Can we have two good seasons in a row? As a treat?

Oakland Athletics v Seattle Mariners
green fields of the robbie
Photo by Steph Chambers/Getty Images

Hello and welcome back to FanPost Friday. Today we’re going to talk about expectations. I consider expectations to be different yet similar to hope or faith when it comes to sports. The entire industry of stats-based sports projections is what feeds expectations. Hope and faith have to do with you feel about a team regardless of expectations. In the end, they are all connected and feed off of and inform each other in ways that are difficult to quantify.

Expectations in baseball are certainly quantifiable. When your favorite team signs a free agent pitcher after their Cy Young Award winning season, you expect a certain level of success from that pitcher. When your favorite team plays well one season and goes into the next season with a similar core of players, you expect a certain level of success. Robbie Ray and the 2022 Mariners are both falling woefully short of expectations as of right now in June 2022.

Oakland Athletics v Seattle Mariners Photo by Steph Chambers/Getty Images

Ray’d on your parade

It’s not totally uncommon for Cy Young winners to have a dud follow-up season. Call it a Cy-Hangover. The worst recent example is Rick Porcello’s 2017 season following his 2016 Cy Young award. He went from 4.7 bWAR in 2016 to -0.4 in 2017. Porcello did bounce back and have solid seasons in 2018 and 2019. So, even if Ray continues on his current trajectory, it doesn’t necessarily mean the rest of his time with the Mariners will go as poorly. Ray is under contract until 2026, but can opt out after 2024 season.

However, it is frustrating to glance longingly at the 2021 NL Cy Young winner Corbin Burnes and his 2.4 bWAR as we deal with Ray’s inability to beat the lowly Baltimore Orioles and Oakland Athletics, having lost 5 of his last 7 appearances. Ray currently sits at -0.2 bWAR. The majority of Cy Young winners do not have a follow-up season where they post negative bWAR.

Expectations! We expect a certain level of quality from a Cy Young. Félix Hernández delivered 3.6 bWAR for the absolute dogshit 2011 Mariners following his 2010 Cy Young season. The 2022 Mariners have the potential to be a very competitive team and having the one (1) big money free agent the team signed be someone who can be relied on for 6-7 innings of 1 or 2 run ball every appearance would certainly go a long ways in improving the team’s chances.

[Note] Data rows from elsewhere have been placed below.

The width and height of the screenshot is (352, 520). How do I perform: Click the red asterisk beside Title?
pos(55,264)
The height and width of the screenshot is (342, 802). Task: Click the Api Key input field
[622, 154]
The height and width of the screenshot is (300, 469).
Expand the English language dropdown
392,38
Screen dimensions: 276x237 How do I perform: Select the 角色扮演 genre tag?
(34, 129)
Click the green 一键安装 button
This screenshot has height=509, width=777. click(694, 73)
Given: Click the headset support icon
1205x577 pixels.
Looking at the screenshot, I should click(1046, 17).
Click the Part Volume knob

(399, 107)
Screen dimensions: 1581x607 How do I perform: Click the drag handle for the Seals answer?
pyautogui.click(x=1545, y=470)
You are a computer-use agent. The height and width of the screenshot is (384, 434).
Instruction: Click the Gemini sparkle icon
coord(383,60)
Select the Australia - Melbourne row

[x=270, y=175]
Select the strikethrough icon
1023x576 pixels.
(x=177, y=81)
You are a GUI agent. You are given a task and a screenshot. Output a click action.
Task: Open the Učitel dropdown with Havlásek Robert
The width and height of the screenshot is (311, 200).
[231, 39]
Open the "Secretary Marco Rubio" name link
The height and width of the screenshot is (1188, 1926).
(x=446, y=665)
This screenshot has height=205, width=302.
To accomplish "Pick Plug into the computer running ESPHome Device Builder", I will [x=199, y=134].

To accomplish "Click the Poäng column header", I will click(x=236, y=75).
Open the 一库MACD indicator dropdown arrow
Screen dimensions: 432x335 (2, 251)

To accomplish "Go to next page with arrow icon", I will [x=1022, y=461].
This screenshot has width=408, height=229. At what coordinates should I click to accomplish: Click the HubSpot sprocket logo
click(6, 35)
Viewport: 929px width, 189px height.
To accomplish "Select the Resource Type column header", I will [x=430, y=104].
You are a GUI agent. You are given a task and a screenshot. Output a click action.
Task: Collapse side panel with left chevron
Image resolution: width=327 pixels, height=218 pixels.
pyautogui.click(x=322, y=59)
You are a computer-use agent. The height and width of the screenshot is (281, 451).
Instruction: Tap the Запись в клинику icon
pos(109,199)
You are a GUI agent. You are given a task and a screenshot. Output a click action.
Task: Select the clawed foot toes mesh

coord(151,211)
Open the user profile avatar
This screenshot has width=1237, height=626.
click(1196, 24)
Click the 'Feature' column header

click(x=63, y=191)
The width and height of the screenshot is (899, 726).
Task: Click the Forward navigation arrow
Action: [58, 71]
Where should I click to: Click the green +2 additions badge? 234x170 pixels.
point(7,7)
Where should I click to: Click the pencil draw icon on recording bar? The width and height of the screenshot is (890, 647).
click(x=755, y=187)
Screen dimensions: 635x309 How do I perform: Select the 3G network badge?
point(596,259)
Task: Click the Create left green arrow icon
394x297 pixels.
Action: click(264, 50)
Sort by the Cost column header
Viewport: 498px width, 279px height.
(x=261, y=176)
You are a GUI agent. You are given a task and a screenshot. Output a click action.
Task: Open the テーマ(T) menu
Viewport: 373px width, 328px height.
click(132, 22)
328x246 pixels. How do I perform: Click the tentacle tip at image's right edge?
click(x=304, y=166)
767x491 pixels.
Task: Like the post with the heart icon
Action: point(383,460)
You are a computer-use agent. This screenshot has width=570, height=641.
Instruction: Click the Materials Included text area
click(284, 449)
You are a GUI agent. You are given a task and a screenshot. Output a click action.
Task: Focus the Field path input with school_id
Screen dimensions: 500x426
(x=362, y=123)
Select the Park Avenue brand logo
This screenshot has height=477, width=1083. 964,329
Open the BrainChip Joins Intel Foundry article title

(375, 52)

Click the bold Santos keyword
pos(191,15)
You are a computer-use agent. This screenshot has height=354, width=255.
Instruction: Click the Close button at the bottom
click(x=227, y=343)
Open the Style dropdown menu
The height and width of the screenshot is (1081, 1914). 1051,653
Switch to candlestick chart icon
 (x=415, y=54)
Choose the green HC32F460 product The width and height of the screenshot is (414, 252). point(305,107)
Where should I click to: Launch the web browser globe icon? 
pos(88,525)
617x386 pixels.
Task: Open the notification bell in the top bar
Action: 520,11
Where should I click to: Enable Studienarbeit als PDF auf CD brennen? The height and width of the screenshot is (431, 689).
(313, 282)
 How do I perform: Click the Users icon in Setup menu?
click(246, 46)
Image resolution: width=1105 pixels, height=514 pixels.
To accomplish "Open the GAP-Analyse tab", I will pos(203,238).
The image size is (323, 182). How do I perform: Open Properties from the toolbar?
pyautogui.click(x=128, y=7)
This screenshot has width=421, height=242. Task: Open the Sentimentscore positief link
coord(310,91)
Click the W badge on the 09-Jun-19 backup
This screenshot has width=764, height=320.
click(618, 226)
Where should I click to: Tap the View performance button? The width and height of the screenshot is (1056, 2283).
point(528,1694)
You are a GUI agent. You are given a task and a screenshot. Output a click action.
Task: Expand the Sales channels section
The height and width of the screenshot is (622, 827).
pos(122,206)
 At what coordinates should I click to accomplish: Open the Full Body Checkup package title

Has Robbie Ray exceeded, met, or fallen short of your expectations so far?

This poll is closed

  • 1%
    Exceeded them
    (11 votes)
  • 1%
    Met them
    (12 votes)
  • 67%
    Fallen short
    (426 votes)
  • 28%
    Need a bigger sample size, but it’s not looking good
    (181 votes)
630 votes total Vote Now
MLB: MAY 31 Mariners at Orioles Photo by Mark Goldman/Icon Sportswire via Getty Images

The eternal sophomore slump

The topic of most frustrating recent Mariners seasons was discussed on this week’s LL podcast and it reminded me of one of my least favorite, yet painfully relevant trends that the Mariners have given us in the last 15 years or so. Every season where the Mariners have played well above expectations and nearly fought their way into the playoffs, the following season is more or less a disaster. And I fully realize this is this purely an anecdotal, false narrative to push because this spans two different front offices and there are different players involved in each season, and compels me, though. It’s wild to me how many times this has happened since 2009.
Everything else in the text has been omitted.